Understanding the Global Adoption of BGP-Based DDoS Scrubbing Services

The Growing Importance of BGP-Based DDoS Scrubbing in a Connected World

In an era of increasing cybersecurity risks, Distributed Denial of Service (DDoS) attacks continue to be one of the most disruptive threats to online infrastructure. Autonomous Systems (AS) can actively protect themselves from these threats by employing BGP-based DDoS scrubbing services to reroute and mitigate malicious traffic. These systems utilize the Border Gateway Protocol (BGP) to identify and scrub illegitimate traffic, ensuring only genuine traffic reaches essential services like databases, email systems, or IP telephony.

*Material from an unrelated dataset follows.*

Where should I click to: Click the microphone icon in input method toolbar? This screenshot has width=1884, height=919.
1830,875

Despite its critical importance, the extent of global adoption of BGP-based scrubbing is still largely unexplored. This gap hinders the ability to fully evaluate its efficiency in protecting networks worldwide. Recent research has shed new light on this issue, offering valuable insights that could redefine the strategies for mitigating large-scale DDoS attacks.

Differentiating DNS-Based and BGP-Based Scrubbing

Two primary methods exist for implementing DDoS scrubbing: DNS-based and BGP-based. DNS-based scrubbing is typically employed for safeguarding websites by using DNS records to redirect traffic to scrubbing centers. On the other hand, BGP-based scrubbing is far more robust, designed for comprehensive protection of whole networks. By engaging BGP, protected ASes can dynamically advertise their routes to dedicated scrubbers through GRE tunnels, direct connections, or peering arrangements. This flexible mechanism allows traffic to be scrubbed near its source, significantly reducing the impact of DDoS attacks on downstream services.

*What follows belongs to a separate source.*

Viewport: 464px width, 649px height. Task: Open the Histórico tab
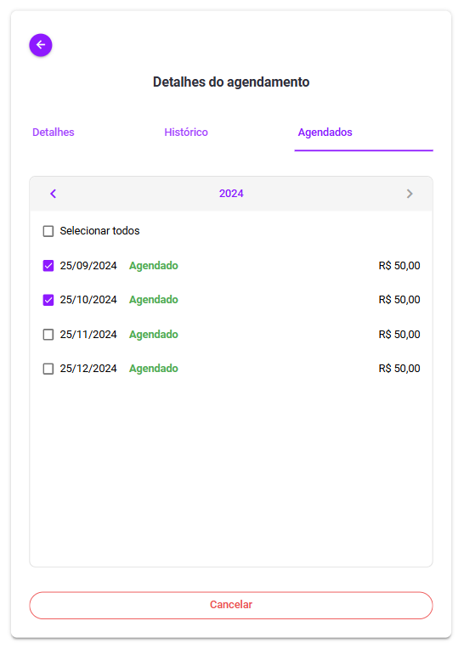click(x=186, y=132)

BGP-based scrubbing is implemented in two modes: ‘always-on,’ where prefixes are continuously routed through scrubbers, or ‘on-demand,’ where rerouting only occurs during an active attack. This adaptability makes BGP-based systems ideal for protecting large-scale, multi-service networks. However, uncovering the adoption of such systems internationally has revealed essential lessons for network operators and policymakers alike.

Analyzing Global Adoption from 2020 to 2024

A longitudinal study from 2020 to 2024 highlighted key trends in BGP-based DDoS scrubber adoption. Using data from the top five global scrubbing providers (Akamai Prolexic, Cloudflare, Vercara, Imperva, and Radware), researchers analyzed Routing Information Bases (RIBs) collected monthly. Their study revealed a significant rise in adoption, with the percentage of ASes utilizing BGP-based protection increasing nearly threefold—from 0.7% in 2020 to 2% in 2024. Similarly, the number of protected network prefixes rose from 3,154 to an impressive 12,362 during this period.

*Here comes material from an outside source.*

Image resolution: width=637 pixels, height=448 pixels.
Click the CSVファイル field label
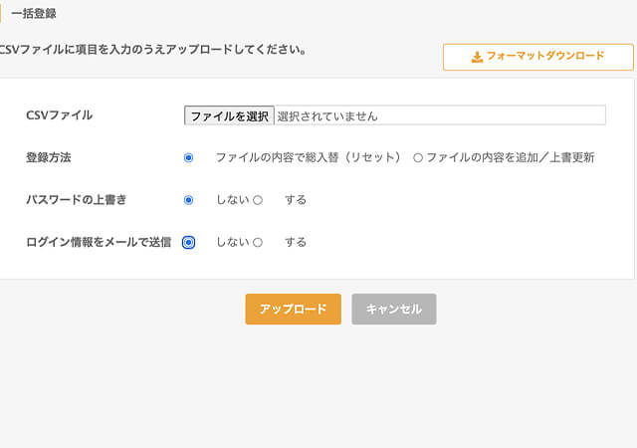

Most protected ASes belonged to sectors like finance, retail, healthcare, and government, with the financial sector consistently leading the adoption of DDoS scrubbing services. For example, as of December 2024, approximately 7.04% of financial ASes employed these services. This upward trend underscores the growing recognition across various industries of the need to fortify their networks against DDoS threats.

Implications for Network Security and Future Research

These findings hold significant implications for network infrastructure, policymaking, and cybersecurity strategy. Insights into the adoption patterns of BGP-based scrubbing services can help Autonomous System operators make informed decisions when selecting transit providers or peers that prioritize DDoS resilience. Additionally, working groups such as MANRS+ can leverage this research to enhance routing security metrics, promote stricter compliance, and improve DDoS prevention standards globally.

Nevertheless, future work is still needed to fully explore the potential of BGP-based scrubbing. The study primarily focused on one mode of operation where the scrubber acts as an upstream provider. Expanding this research to include models where scrubbers originate prefixes could reveal new insights into global protection practices. As cybersecurity threats continue to evolve, so too must the methodologies to defend critical online infrastructure effectively.